Keep your eye on the prize
How I finally became a British citizen (and stopped letting perfectionism slow me down).
I became a British citizen in January, something that I was eligible for years ago.
What held me back were the requirements: logging every trip in and out of the UK for the last five years (as someone who travels A LOT, that felt overwhelming), getting biometrics done, finding letters of reference, paying a fee.
One of the biggest mental blockers for me was the test that you have to take. I heard British people say, “Oh, I heard it’s really hard. I’m sure I couldn’t pass it.”
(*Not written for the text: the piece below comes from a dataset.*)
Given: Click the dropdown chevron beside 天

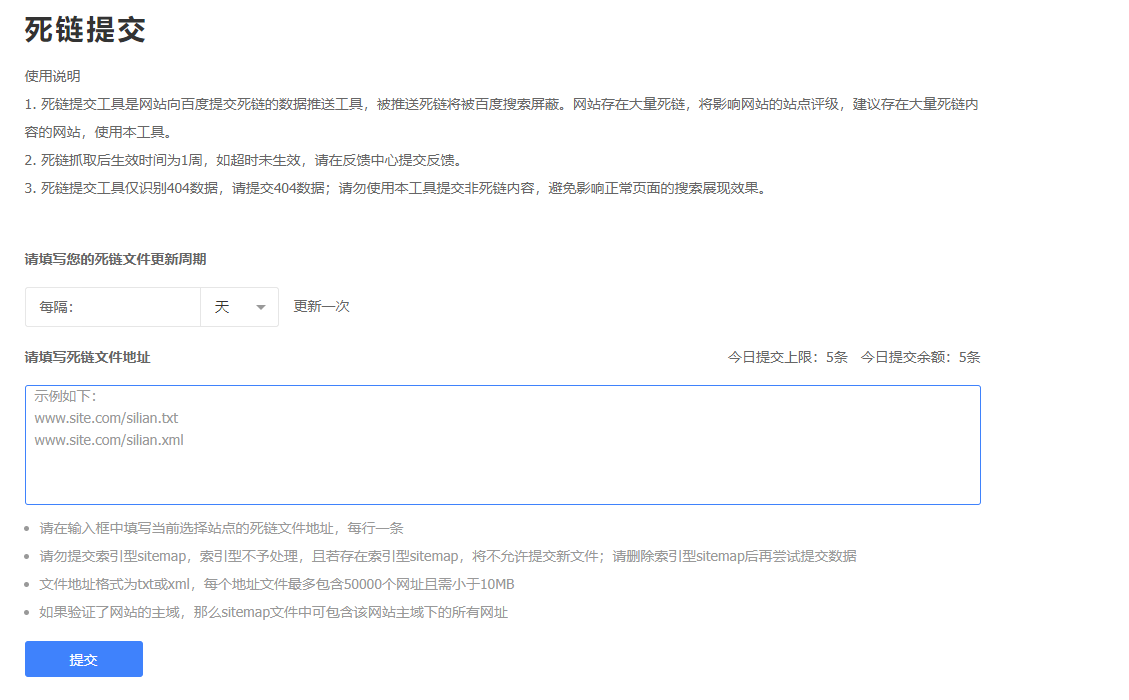Looking at the screenshot, I should click(260, 307).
So I had it in my mind that the test was this massive obstacle and it would take me months to study if I wanted to ace it.
But then I realized: my priority goal wasn’t to score perfectly on an exam – it was to become a citizen of the country I’d been living in for almost 15 years.
Progress over perfection
So, after years of delay, I chose an exam date three weeks into the future and started cramming my buns off. I had less than a month to remember facts such as Bobby Moore being captain for England when it won the World Cup in 1966.
I took 40 online practice tests and noted the areas unfamiliar to me.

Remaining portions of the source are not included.